Question is: do you get better performance in datawarhouse with larger block size? For full table scans, no it's the same and has always been the same. For index range scans retrieving large number of rows, then yes, the access by index may be faster. But think about it. Retrieving lot of rows by index is always bad, - whatever the block size is. If you want do to something about it, look at the design: define better indexes (covering all selected columns), partition the table, compress the table, use Parallel Query,... Lot of tuning to do before thinking about block size.
With smaller block size the optimizer will favor a full table scan for those cases, and today the gap between full table scan and index access is not so large. There is Exadata SmartScan, In-Memory. Even without options, multiblock read is faster since 11g when doing serial direct read. All that makes full table scan faster. And index access has also been improved: you have the batched access by rowid to compensate bad clustring factor.
And if you think about having a non default block size for some tablespaces, are you sure that the gain you expect will not be ruined by a bad sizing of buffer cache? When having non default blocksize tablespace you have to manage their buffer cache manually.
Other considerations
Larger block size may have been recommended for very large tablespaces in order to avoid to have too many datafiles (their maximum size is in number of block) but today you can create bigfile tablespaces for them, so it is not a reason anymore.
There is one reason to have larger block size. When you have very large rows, you can avoid row chaining. But once again, are you sure it is a problem (i.e do you select often the columns at the end)? And maybe you should review the design first.
There was another reason to have a larger block size for tablespace containing large LOB (I know that the 'L' is already for 'Large' but I mean LOBs larger than the default block size). Today you should use SecureFiles and we get better performance with them. But that's for another blog post.
Conclusion
When people come with those kinds of rules of thumbs, I usually try to see if it is something they thought about, or just a blind idea. For example, when they want to rebuild indexes, I ask them which PCTFREE they set for that. Because rebuilding without knowing the PCTFREE we want to achieve is pointless.
And when they want to create a tablespace with non default block size, I ask them how they have calculated the buffer cache to allocate for that blocksize. The whole size of the table? Then why do you want to do less i/o calls if everything is in cache. A small size? Then are you sure that the lower number of i/o calls will compensate the cache you can have in the default buffer pool?
In most of the cases, just keep the default block size, and you have probably lot of other things to tune. I'll now tell you a short story. I was a junior not-yet-DBA in 1998, implementing a banking software (COBOL, tuxedo, HP-UX, Oracle 7). Application design had a lot to review. Things like comments stored in CHAR(2000) for example.

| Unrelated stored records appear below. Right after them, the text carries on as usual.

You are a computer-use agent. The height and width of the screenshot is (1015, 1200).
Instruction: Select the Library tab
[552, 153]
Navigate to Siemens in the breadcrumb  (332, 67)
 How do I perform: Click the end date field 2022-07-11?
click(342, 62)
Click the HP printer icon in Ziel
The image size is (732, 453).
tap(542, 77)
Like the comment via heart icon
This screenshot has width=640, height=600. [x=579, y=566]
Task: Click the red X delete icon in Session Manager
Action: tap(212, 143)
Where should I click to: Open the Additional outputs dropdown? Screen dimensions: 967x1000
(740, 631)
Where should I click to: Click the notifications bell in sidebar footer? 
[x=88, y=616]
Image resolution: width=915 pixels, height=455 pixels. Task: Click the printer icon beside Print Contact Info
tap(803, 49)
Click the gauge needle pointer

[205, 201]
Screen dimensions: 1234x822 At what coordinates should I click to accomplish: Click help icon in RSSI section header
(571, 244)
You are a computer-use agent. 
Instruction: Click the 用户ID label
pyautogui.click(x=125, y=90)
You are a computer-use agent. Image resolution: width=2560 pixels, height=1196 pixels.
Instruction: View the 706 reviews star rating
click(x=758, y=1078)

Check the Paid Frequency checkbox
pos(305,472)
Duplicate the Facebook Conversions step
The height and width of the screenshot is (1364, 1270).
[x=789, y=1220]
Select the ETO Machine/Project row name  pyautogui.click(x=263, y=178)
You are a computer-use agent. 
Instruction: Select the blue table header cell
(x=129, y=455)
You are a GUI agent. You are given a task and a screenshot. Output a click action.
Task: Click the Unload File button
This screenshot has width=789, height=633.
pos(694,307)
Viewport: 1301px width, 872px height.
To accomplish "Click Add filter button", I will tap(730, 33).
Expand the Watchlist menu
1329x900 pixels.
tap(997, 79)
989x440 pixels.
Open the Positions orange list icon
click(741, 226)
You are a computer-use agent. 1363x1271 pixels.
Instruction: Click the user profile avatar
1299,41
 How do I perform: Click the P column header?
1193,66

Then I've seen a senior consultant recommending 'The' solution: increase the block size. The customer accepted that, we did it and everything was immediately better. Of course, in order to do that you have to export/import the database, everything was reorganized, lot of design problems were hidden for a few days. After a while, the performance issues came back, and we had to continue the optimization tasks. Being on a larger block size did not change anything about that. This is where I learned exactly which kind of consultant I don't want to be.